Here we are in a crisis moment, though. I haven’t seen too many Christians speaking up about this book. However, in my own little bubble of a world, I know that there are a lot of Christians reading this book. So what are we supposed to do? Is it okay for Christians to read this erotic novel?
Well, darnit. I read it. I wish someone else was writing this blog.
Let me start with this. A book is never just “a book.” It contains ideas, thoughts and emotions. It is written to convey the feelings of an author. It is the hope of the author that you will feel something. James’ book will definitely make you feel something. It may arouse you, disgust you, or make you hide your face in shame. But it will do something to you.
Isn’t it amazing the effect words have on us? I’m amazed the effect this book is having on our culture. There seem to be two extremes, but aren’t there always? One extreme seems to make you feel like a pervert for reading it. The other makes you feel like you’re sexually evolved for having experienced it. I don’t think either is true. Yeah, it’s a book that triggers an emotional response, but each of us is still ultimately responsible for our emotions.
Fifty Shades of Grey isn’t just about sadomasochism. There is a further developing story beyond all the “naughtiness” as my mother would say. After I got past the first few chapters and the poorly written metaphors, I realized where the author was going and saw a story. Would I put it in the church library? Heck no. Recommend it to my kids? Of course not. Would I recommend it to someone who has a problem with lust? Absolutely not.

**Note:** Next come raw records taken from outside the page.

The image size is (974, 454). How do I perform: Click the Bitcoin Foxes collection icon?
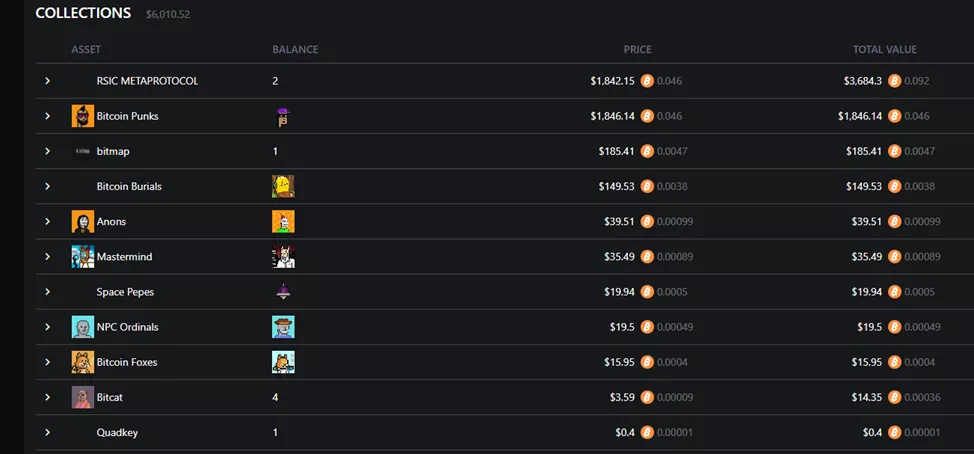pyautogui.click(x=83, y=362)
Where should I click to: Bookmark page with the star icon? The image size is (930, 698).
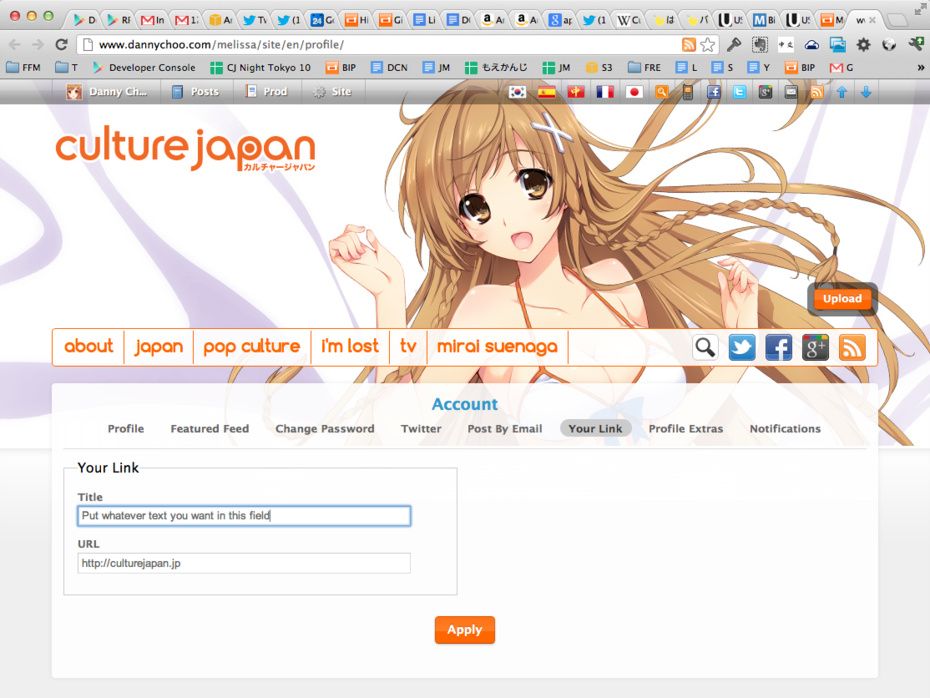click(x=708, y=45)
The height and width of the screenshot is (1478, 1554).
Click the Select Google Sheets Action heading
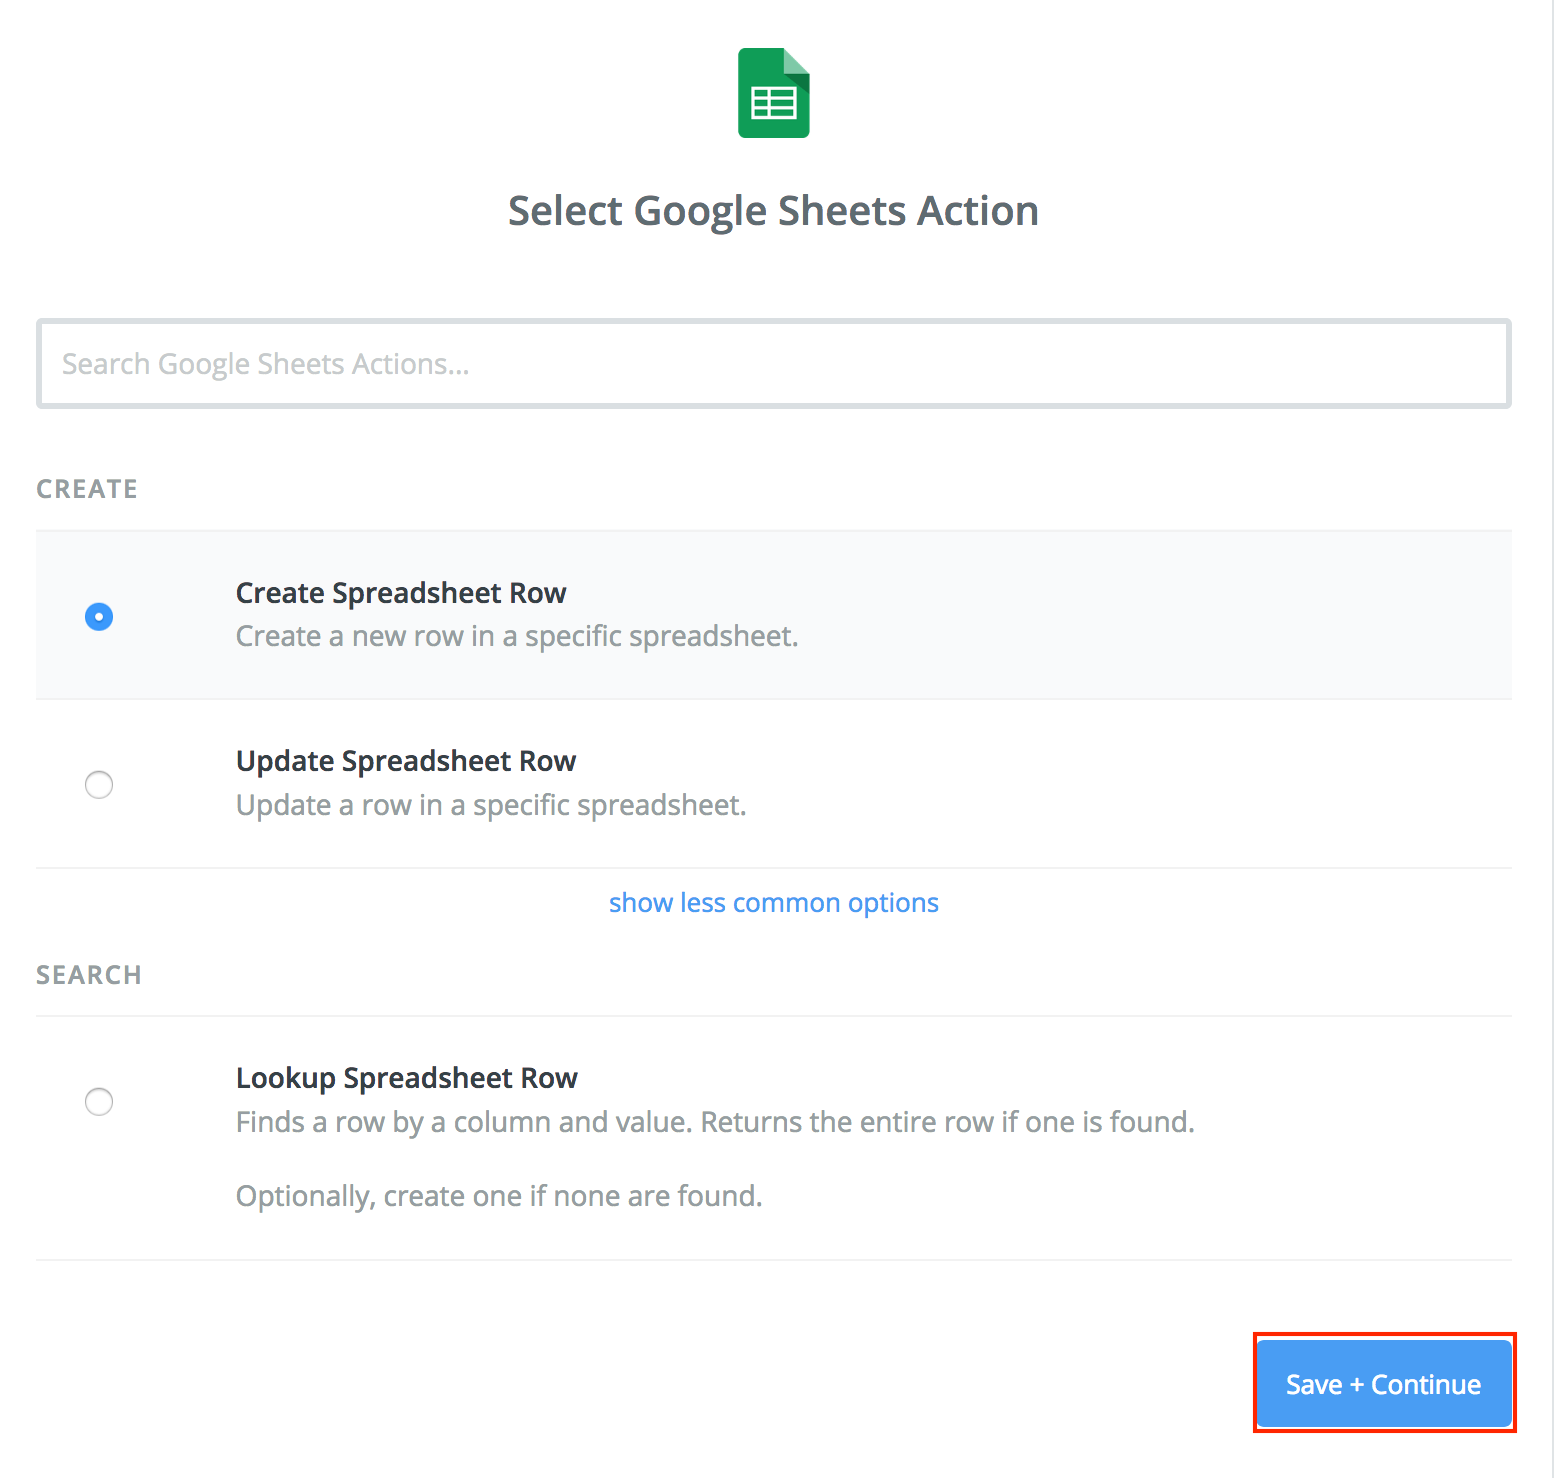coord(773,211)
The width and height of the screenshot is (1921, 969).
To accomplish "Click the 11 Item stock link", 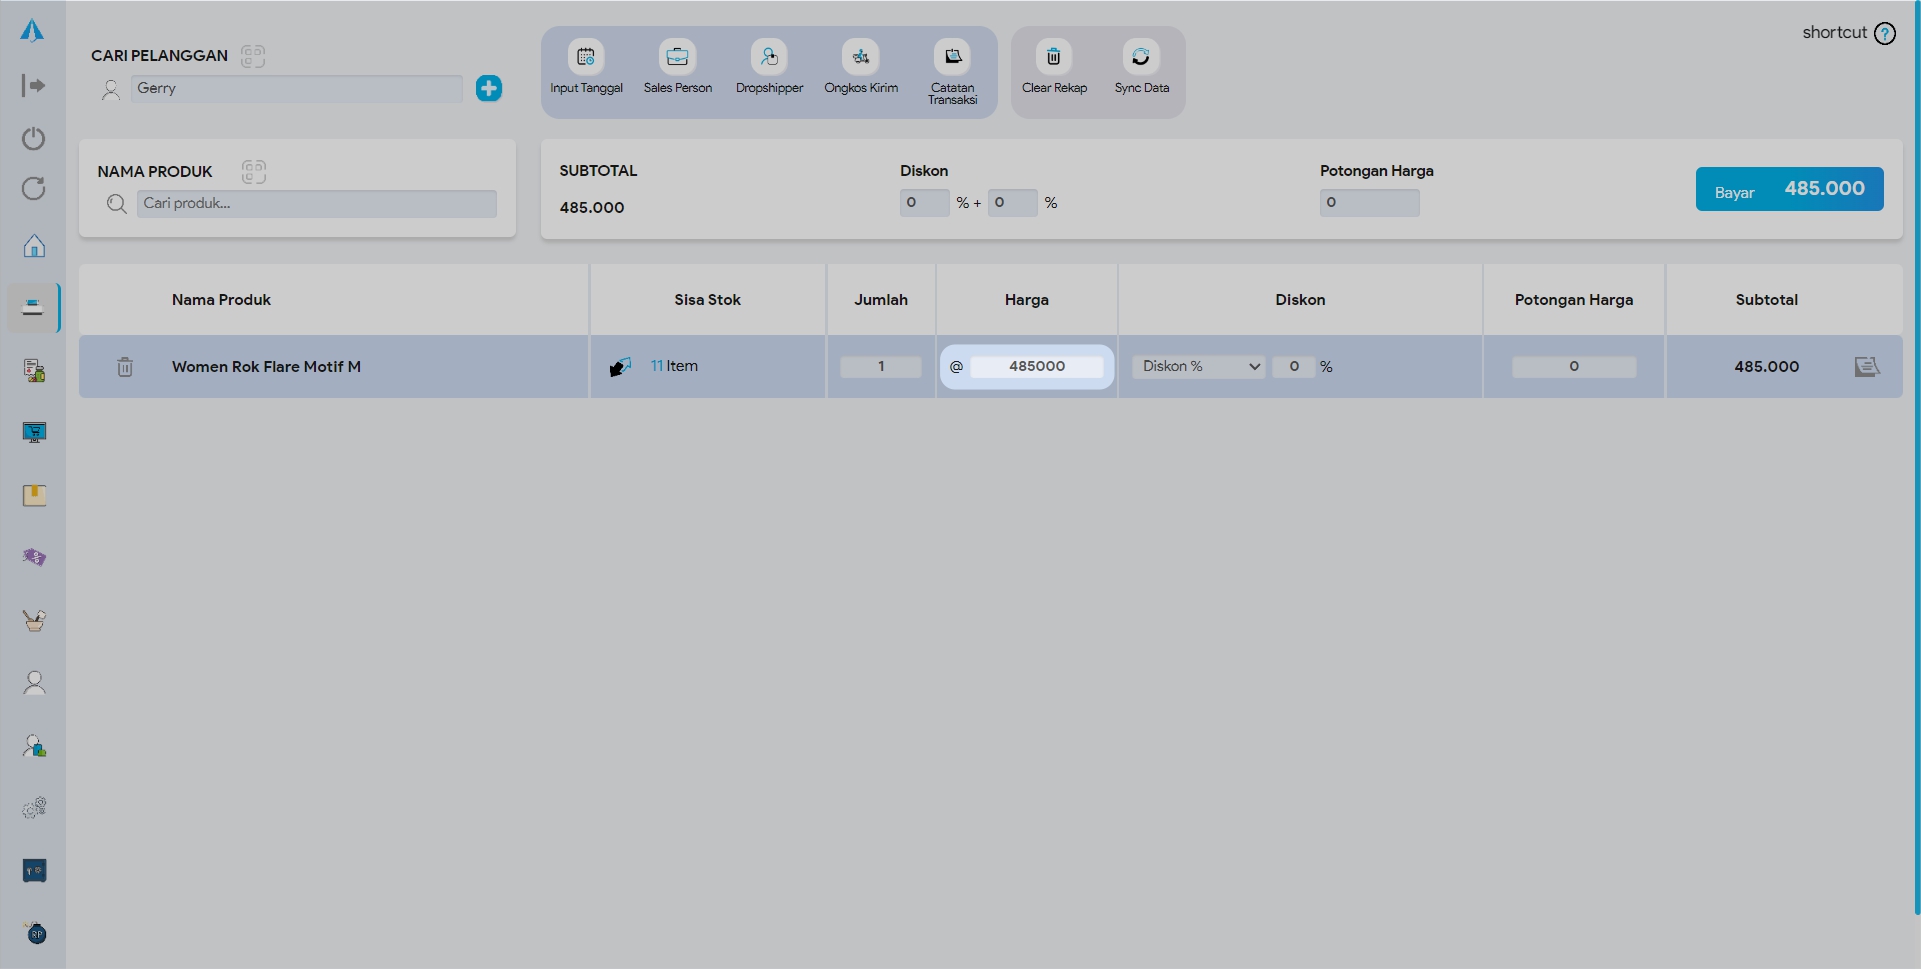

Let’s look at the two sides of the moral argument. First, there’s the Christian liberty argument. Some would say, “I’m free in Christ to do what I may. All things are freely done in the marriage bed. There are many other things in this culture that are much worse for me to look at on television/movies/internet that can invade my mind. I know my boundaries and a book isn’t going to harm me.”
The opposite argument is this: “As Christians, we aren’t to let any kind of impurity into our minds or hearts. Letting lust into our minds is the first step into the wrong direction. Playing with any kind of fire is a way to get burned.”
It’s all challenging. I would add something that some random seminary professor said to me a decade ago: “Know what your people are watching, reading and doing.” That doesn’t mean you have to read every novel or watch every movie that comes out. But be aware what the rest of the community is doing. You may not like what everyone else in the Christian community is doing, but that doesn’t mean we don’t need to be aware of it.
It comes down to the age old question: “How far are we supposed to separate ourselves from the culture? Are we supposed to? Do we stop watching television? Stop watching movies? How far do we remove ourselves from it all but remain part of the world?“
A good question is this: “Why are so many people interested in this book?” An even better question for the Christian community is, “Why do so many Christians seem to be reading this book?” It would seem that a lot of Christian people are reading this and hiding it from their significant others.
Those are a lot of questions raised by one book. They are all questions that have been raised before and they all deserve to be asked again.